The blue-ribbon electorate of Bradfield on Sydney’s north shore has also gone to a major party after days of counting, with Liberal candidate Gisele Kapterian fending off independent Nicolette Boele.
It wasn’t all bad news for independents.
The ABC has called the Melbourne seat of Kooyong for Monique Ryan, giving her a second term.
Meanwhile, the Greens have held on to one seat in the lower house after Elizabeth Watson-Brown, the MP for Ryan, beat her Labor challenger.
According to the ABC, another four seats remain in doubt, including the southeast Melbourne electorate of Flinders, which was challenged by independent Ben Smith.
Monash in eastern Victoria and Longman in Queensland are too close to call, as is Calwell on Melbourne’s fringe, where the final pairing of candidates is hard to determine.
In the Senate, the coalition appears poised to lose up to five seats to Labor.
This could give Labor and the Greens the power to pass legislation without turning to other members of the crossbench.
SEAT COUNT IN 2025 FEDERAL ELECTION:
THE NUMBERS
- Labor - 93 lower house seats (+16 from 2022 election total) as of Monday morning, with 83.5 per cent of votes counted
- Coalition - 41 seats (-17)
- Greens - 1 seat (-3)
- Independents/minor parties - 11 seats (-1)
- Undecided - 4 seats
- In the Senate, Labor could gain up to five spots from the coalition, with about 76.1 per cent of the upper house ballots counted as of Monday morning
WHERE THE COUNT IS UP TO
- Labor has 54.67 per cent of the two-party national count with 6,217,274 votes, an increase of 2.54 per cent, the Australian Electoral Commission says
- The Liberals have 45.33 per cent of the national vote with 5,155,522 ballots
SEATS STILL IN DOUBT
Calwell (Vic) - Labor candidate Basem Abdo leads the outer Melbourne electorate with just over 30 per cent of first preference votes, but two independents with about 12 per cent each make this seat highly complicated.
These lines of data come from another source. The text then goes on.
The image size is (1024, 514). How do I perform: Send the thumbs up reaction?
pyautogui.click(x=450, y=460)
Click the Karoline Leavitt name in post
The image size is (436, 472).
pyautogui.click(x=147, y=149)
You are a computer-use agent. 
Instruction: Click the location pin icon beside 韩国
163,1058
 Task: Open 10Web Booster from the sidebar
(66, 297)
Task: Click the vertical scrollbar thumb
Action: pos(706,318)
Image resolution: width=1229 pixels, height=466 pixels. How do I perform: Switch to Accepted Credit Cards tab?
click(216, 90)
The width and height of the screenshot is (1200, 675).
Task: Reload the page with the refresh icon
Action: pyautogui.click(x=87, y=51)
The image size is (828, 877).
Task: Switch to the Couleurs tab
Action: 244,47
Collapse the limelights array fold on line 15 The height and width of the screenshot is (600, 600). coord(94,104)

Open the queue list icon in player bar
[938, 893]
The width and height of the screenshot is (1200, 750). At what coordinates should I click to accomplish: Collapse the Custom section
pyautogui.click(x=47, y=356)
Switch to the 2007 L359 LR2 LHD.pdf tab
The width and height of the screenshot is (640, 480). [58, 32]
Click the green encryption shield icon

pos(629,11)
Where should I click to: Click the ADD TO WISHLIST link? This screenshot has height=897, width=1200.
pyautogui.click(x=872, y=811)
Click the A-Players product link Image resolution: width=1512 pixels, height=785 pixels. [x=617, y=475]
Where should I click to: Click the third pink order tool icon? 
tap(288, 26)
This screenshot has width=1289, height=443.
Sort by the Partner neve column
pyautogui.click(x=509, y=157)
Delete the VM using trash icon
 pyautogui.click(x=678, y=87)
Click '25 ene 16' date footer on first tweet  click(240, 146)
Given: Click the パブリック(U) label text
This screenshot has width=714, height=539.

There is a possibility Carly Moore or Joseph Youhana could snowball up preferences and overtake Mr Abdo in the final tally.
Longman (QLD) - Labor’s Rhiannyn Douglas leads LNP MP Terry Young by 219 votes with almost 85 per cent of the ballots counted.
Monash (Vic) - Liberal candidate Mary Aldred appears to have the edge in the regional Victorian seat with 32.1 per cent of the primary vote, but the presence of two strong independents - Deb Leonard and Russell Broadbent - complicate the preference distribution.
Flinders (Vic) - Liberal MP Zoe McKenzie has secured a commanding 41.4 per cent of the primary vote but her lead could be at risk if independent Ben Smith finishes in second ahead of Labor’s Sarah Race and soaks up Labor and Greens preferences.